Work item:
Once the line containing "drama panorama (119, 130)" is found in the records below, return it and each following line exactly, up to and including the line containing "Манифест (83, 894)", and nothing else.

/---

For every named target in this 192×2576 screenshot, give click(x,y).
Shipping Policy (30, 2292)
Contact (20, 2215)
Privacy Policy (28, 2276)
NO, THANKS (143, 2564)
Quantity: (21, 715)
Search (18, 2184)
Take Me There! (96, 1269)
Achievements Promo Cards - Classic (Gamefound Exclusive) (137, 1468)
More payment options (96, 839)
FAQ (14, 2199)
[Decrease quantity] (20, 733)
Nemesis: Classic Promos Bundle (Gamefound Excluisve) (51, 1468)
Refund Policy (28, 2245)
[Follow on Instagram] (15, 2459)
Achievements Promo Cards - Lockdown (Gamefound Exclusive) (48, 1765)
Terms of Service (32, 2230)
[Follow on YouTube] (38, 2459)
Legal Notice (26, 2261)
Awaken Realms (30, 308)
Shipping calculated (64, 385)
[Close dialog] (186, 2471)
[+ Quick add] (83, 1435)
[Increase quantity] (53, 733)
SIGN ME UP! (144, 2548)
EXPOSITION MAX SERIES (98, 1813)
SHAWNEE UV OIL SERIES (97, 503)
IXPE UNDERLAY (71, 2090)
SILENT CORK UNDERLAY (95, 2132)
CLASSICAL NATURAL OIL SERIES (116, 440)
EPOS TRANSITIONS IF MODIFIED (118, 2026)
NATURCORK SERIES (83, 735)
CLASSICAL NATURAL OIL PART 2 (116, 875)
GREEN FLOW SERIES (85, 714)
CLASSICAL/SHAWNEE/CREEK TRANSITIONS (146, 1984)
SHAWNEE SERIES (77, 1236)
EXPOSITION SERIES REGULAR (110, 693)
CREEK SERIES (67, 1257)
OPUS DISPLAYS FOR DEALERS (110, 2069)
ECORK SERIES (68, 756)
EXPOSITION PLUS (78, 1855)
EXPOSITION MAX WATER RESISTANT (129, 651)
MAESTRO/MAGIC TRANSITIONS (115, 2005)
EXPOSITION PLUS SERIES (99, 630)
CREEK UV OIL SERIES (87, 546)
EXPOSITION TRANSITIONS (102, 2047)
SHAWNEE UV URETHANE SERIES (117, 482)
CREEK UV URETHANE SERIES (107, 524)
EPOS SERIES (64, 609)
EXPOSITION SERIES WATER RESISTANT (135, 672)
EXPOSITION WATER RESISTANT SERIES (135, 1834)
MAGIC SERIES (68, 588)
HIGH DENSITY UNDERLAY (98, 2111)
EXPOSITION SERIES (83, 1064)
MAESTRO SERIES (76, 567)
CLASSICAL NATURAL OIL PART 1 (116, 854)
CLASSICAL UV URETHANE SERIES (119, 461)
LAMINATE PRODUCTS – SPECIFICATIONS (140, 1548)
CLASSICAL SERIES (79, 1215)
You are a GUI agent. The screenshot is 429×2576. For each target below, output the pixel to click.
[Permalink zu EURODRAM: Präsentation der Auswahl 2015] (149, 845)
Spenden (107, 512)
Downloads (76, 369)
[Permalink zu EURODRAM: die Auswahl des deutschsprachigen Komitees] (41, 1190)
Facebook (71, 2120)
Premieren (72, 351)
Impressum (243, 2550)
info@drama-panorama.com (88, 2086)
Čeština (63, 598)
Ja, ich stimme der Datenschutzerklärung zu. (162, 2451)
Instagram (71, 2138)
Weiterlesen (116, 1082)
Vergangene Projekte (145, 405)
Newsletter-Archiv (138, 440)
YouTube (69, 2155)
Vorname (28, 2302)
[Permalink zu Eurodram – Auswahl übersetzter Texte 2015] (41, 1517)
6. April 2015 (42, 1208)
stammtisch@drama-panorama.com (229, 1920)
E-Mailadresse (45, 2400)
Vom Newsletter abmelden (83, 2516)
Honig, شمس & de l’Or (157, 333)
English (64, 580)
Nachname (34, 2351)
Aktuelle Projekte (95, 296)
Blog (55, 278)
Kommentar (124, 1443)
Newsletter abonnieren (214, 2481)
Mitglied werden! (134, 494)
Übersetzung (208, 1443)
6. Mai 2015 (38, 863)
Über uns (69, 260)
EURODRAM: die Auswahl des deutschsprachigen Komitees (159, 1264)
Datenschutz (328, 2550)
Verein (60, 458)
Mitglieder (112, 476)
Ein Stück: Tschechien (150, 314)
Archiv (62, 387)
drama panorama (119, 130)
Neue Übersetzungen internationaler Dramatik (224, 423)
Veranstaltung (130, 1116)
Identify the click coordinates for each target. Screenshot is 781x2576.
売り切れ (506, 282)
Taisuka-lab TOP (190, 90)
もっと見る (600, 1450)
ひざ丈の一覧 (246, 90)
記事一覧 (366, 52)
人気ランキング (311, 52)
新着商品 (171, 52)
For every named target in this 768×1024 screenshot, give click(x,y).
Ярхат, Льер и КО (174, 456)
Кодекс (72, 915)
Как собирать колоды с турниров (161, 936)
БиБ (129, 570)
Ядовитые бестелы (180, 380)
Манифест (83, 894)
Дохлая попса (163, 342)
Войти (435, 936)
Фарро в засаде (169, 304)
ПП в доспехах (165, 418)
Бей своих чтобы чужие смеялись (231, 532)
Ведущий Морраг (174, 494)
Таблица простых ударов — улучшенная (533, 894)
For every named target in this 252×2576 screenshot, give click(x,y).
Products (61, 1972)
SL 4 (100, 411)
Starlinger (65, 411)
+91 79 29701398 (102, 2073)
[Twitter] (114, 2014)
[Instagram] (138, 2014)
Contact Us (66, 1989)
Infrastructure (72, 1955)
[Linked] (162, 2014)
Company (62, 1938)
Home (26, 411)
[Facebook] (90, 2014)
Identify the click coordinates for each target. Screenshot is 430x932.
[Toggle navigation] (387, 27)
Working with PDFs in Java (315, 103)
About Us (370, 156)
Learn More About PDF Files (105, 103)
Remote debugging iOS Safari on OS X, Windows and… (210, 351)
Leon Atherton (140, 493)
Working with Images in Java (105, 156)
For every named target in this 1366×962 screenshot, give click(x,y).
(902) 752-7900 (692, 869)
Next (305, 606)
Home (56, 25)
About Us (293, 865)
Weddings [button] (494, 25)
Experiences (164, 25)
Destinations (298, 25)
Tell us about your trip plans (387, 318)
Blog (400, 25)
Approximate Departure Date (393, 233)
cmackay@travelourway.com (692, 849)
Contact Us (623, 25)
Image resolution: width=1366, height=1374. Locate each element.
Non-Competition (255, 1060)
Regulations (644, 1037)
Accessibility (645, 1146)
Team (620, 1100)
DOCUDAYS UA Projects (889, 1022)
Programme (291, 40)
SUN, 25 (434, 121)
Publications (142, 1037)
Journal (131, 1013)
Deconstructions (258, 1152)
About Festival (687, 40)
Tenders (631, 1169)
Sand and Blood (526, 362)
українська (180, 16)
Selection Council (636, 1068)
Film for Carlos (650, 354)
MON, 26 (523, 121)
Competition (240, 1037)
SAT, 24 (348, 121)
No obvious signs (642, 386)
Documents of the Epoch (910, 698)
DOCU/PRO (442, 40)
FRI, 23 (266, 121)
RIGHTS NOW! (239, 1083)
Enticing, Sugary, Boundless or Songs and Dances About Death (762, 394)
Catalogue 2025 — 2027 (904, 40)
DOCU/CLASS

\---

Reply:
drama panorama (119, 130)
Neue Übersetzungen internationaler Dramatik (224, 423)
Veranstaltung (130, 1116)
Identify the click coordinates for each target. Screenshot is 781x2576.
売り切れ (506, 282)
Taisuka-lab TOP (190, 90)
もっと見る (600, 1450)
ひざ丈の一覧 (246, 90)
記事一覧 (366, 52)
人気ランキング (311, 52)
新着商品 (171, 52)
For every named target in this 768×1024 screenshot, give click(x,y).
Ярхат, Льер и КО (174, 456)
Кодекс (72, 915)
Как собирать колоды с турниров (161, 936)
БиБ (129, 570)
Ядовитые бестелы (180, 380)
Манифест (83, 894)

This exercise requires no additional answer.